Researchers:
Eric Mozeika
Andrew Shields
Dheemanth Sriram
Supervisor:
Dr. Cristian Homescu
Abstract:
The study examines the use of Machine Learning (ML) in financial markets, focusing on empirical asset pricing to understand its potential benefits compared to classical asset pricing models. Different ML models are tested using various market data sets, including industries, stocks, and commodities. A backtesting framework is used to assess each model's forecasting ability and its impact on portfolio performance. The study is divided into two parts, evaluating the models' accuracy in making forecasts and their ability to create better portfolio returns compared to classical models. The analysis also explores ways to enhance the models' accuracy to improve portfolio performance.
Results:
1. Foundational analysis
The results section starts with using lagged returns as predictors for other industries and testing various ML models. Interesting results were obtained from this experimentation.

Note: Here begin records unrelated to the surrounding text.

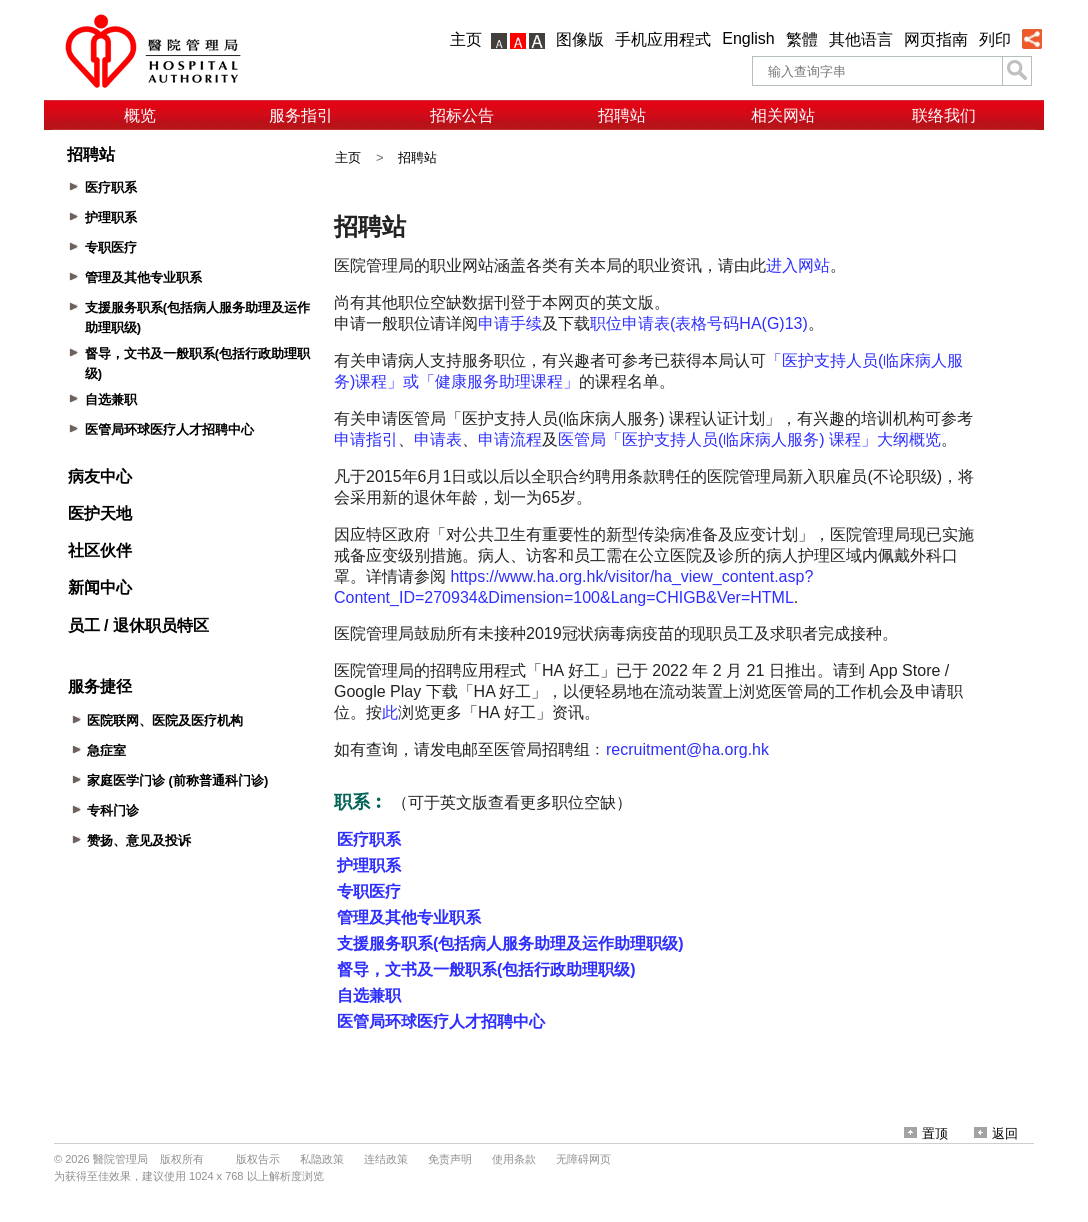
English (748, 38)
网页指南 (936, 39)
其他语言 (861, 39)
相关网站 (783, 115)
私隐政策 (322, 1159)
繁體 (802, 39)
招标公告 (462, 115)
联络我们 (944, 115)
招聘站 (622, 115)
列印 (995, 39)
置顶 (926, 1133)
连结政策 (386, 1159)
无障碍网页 (583, 1159)
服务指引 (301, 115)
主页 (466, 39)
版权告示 (258, 1159)
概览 (140, 115)
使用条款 (514, 1159)
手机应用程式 (663, 39)
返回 (996, 1133)
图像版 (580, 39)
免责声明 (450, 1159)
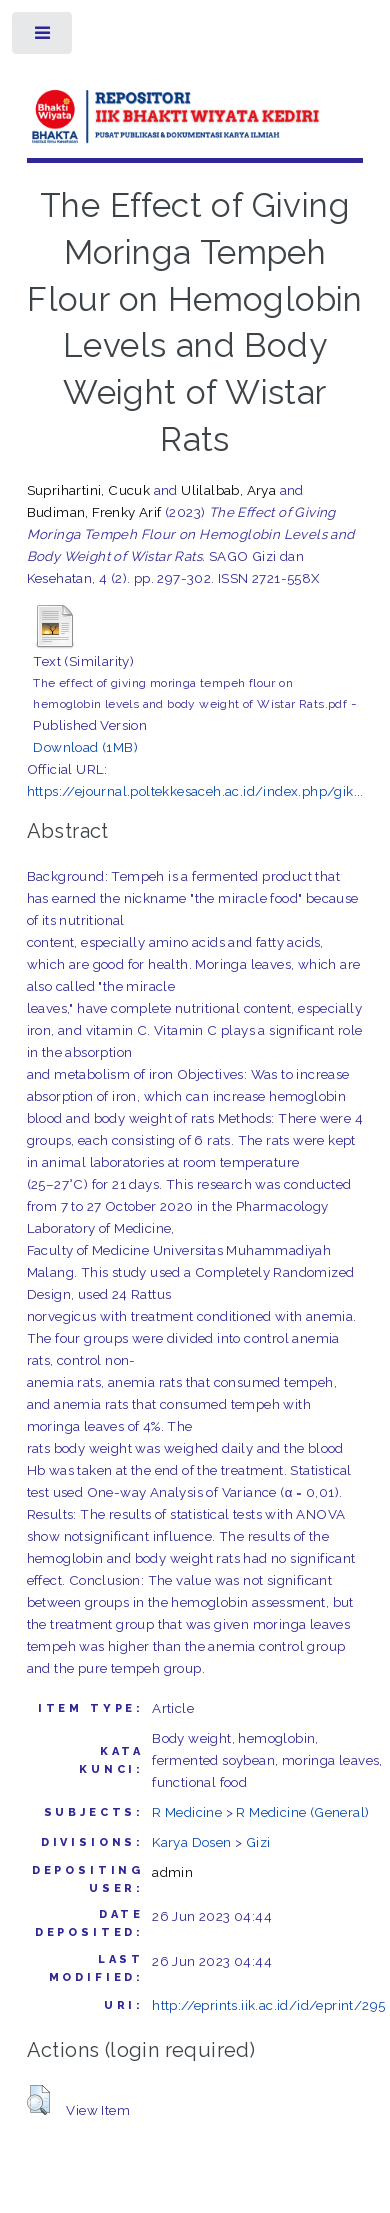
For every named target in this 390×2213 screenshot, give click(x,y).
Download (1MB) (85, 747)
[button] (38, 2100)
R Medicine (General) (302, 1812)
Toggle (43, 37)
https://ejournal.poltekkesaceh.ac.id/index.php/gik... (195, 791)
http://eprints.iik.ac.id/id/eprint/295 (268, 2005)
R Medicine (187, 1812)
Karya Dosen (191, 1842)
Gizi (258, 1842)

2. Comparative Analysis of Forecasting Errors
To analyze forecasting errors, a method similar to M4 competition was used. Adjusted errors were calculated by dividing the model's MSEs by the MSE from a Naive approach. ML models outperformed Naive approach, but not Auto Arima models, suggesting that additional information is needed to improve ML models.
3. Returns-Based Features
To improve our models, additional features were added to capture more information on asset returns. However, results did not show a significant improvement over the original less-complex model, which was surprising since literature suggests that these characteristics offer better results. Testing different types of data was explored to see if more granular data would offer better results.
4. Different ML Methods
A stacking ensemble method was implemented along with statistical forecasting methods to reduce multicollinearity effects. Results showed a significant improvement in reducing MSE and increasing Sharpe ratios, making it a breakthrough as many models were not able to improve forecasting and portfolio measures simultaneously.
5. Benchmark Analysis
Active managers aim to outperform benchmarks, providing better returns and lower volatility for investors. The authors compare their strategy to the SPY and Fama French momentum index, and their models outperformed both benchmarks in terms of risk-adjusted returns, which is a compelling result.
6. Market Regime Analysis
The investment strategy performs well over time despite the model's predictability faltering during periods of high stress. During the 2008 financial crisis, the strategy combining Commodities and Industries lost just shy of 7% and realized a volatility of less than a third of the broader market, while in the period after the crisis, the model adjusted to predict returns based on which type of momentum should perform better.
7. Feature Importance Analysis
Some papers offer ways to interpret the variables in neural networks, such as using gradients and Hessians of estimated probabilities. The authors conducted limited analysis on industries and found that predictor variables displayed a significant amount of time variation, and their coefficients modulated throughout time. They also found that short-term momentum had a negative coefficient on average, while 12-month momentum had a positive coefficient on average. The behavior of these variables coincided with the momentum crash that happened in 2009.
8. Performance Driver Analysis
Decomposing the returns of long and short legs of a portfolio is an interesting way to evaluate performance. The Commodity + Industry portfolio showed positive returns in 134 out of 216 months, with the long leg driving most of the performance. The strategy avoided momentum crashes but performed poorly during market crashes, suggesting the need for higher-frequency market state predictor variables in the future.
9. Fama-French Comparison
The models are able to account for return drivers beyond the market or momentum factor, which is evident from the low correlation of returns with the S&P 500. This suggests that adding these portfolios to an existing strategy could provide diversification benefits, although further analysis is needed.
Conclusion:
The researchers combined past research to incrementally improve their data and modeling approach, resulting in a unique combination that outperformed simple statistical approaches and provided diversification benefits. They found that returns-based indicators and adding other asset classes improved portfolio performance, and that improving their forecasting approach was the key to their success.
While they recognize the limitations of their study, they suggest future work could explore which predictors added the most value, as well as more complex models that can work across assets and employ neural networks to model non-linear relationships.